| O LENGALENGA DA CLASSE A |
Em cada gesto simples dos nossos dias o cobertor frio, tecido de gritos de dor de escravidão viva, bem viva, cobre a gente.
Pesado, acoberta pelo costume, faz de conta que tudo corre bem, feito rio limpo, feito coisa rara.
A maneira como a pessoa comum classe média, média alta, simplesmente alta, altíssima se dirige a outra pessoa comum, classe média, média baixa, simplesmente baixa, baixíssima se expressa banalmente aristocrática.
Assim sempre foi pra nós, filhos da colonização estupradora de índias, com a escravidão estupradora de negras arrancadas de outras terras, com o exílio estuprador de brancas e mestiças de além mar.
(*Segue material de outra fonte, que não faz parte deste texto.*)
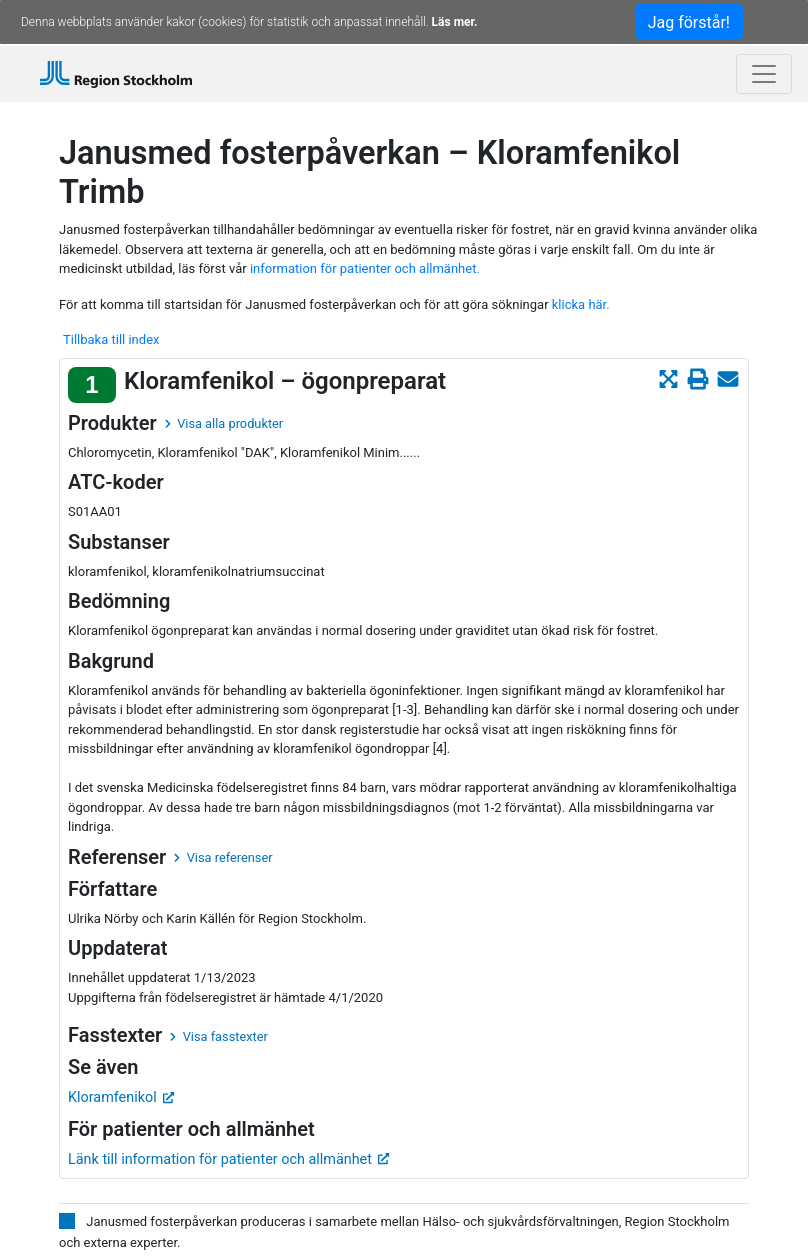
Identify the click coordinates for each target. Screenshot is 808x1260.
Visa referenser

O caixa eletrônico quebra com o cartão do senhor dentro e ele berra, plenos pulmões, todo palavrão que conhece.
Sigo acuada na fila, ouvindo todo aquele espalhafato machista, matéria-prima dos nossos melhores palavrões – que eu também uso –, sofrendo porque não tenho palavra outra que expresse o sentido, que já é outro, claro, mas que quando brada o senhor do caixa eletrônico parecem ter só o sentido original mesmo.
O senhor classe A chuta a máquina e grita loucamente com um funcionário. Gritos de senhor pra escravo.
Ele saiu da área dos caixas eletrônicos e entrou na agência propriamente dita e agora tenho medo, ele marcha rápido, dedo em riste, imagino que possa dar um murro no cara do caixa.
Deixa ele pra lá, vamos pra outra cena!
O produto está vencido e a senhora classe A grita.
Com a moça do caixa, claro.
Outra berrou outro dia “quem vai juntar as cem laranjas que eu pedi? Não tem um funcionário que preste nessa merda?!”.
Cem laranjas.
Esse dia foi bom, os três funcionários que estavam por perto se olhavam rindo, com cara de “eu que não vou”, e um, o mais novato, acabou indo, puto da vida e sem disfarçar. Naqueles risos, pequenas vitórias.
O garçom, esse aí, nem um olho no olho na hora do pedido.
Sinto uma boa agonia quando vou a um restaurante e o garçom vem fazer meu prato. Se quero repetir, espero um vacilo deles pra fazer sozinha.
E aí, quando algum deles vê a cena bizarra, da cliente fazendo o próprio prato, corre desesperado, como medo de levar uma chamada, ser multado, sei lá, perder o emprego, porque não serviu o segundo prato da madame gulosa.
Chegou no prédio, senhora? Precisa nem pegar chave pra abrir portão, um funcionário faz isso por você.
Tem também o enigma das pessoas mais velhas e mais pobres, que chamam os mais novos e mais ricos que elas por “senhor” e “senhora”. O pedreiro que não recebe bom dia, o porteiro que também não recebe, mas recebe ordens de receber encomendas, entregar chaves pro sobrinho, consertar o cano por 10 reais.
O outro já passa de cabeça baixa mesmo e até leva susto quando recebe um bom dia, pensa às vezes que é cantada.
O outro não dá bom dia pra mulher, o marido pensa que é cantada.
A bandeja de cafezinho tem do lado dela aqueles cones pra depositar o copinho descartável, do menor e também do maior, mas eles estão vazios. Os copos sujos estão todos nas bandejas, esperando que alguém venha tirá-los dali e também lavar a bandeja, que está imunda.
A criança classe A cresce com o almoço servido, saindo da mesa correndo, deixando os pratos lá. Algum subalterno vai resolver. A roupa aparece lavada e passada e dobrada, por ação de geração espontânea.
Coisa linda, sobrenatural.
Vai pra Europa e lá aprende a lavar pratos. Mas esquece rápido quando volta.
Quando cresce e vai morar só, esbraveja, porque o serviço da empregada “está muito caro” e ele não pode pagar.
Limpar sua própria sujeira, catar suas próprias laranjas é um triste fim no país da escravidão.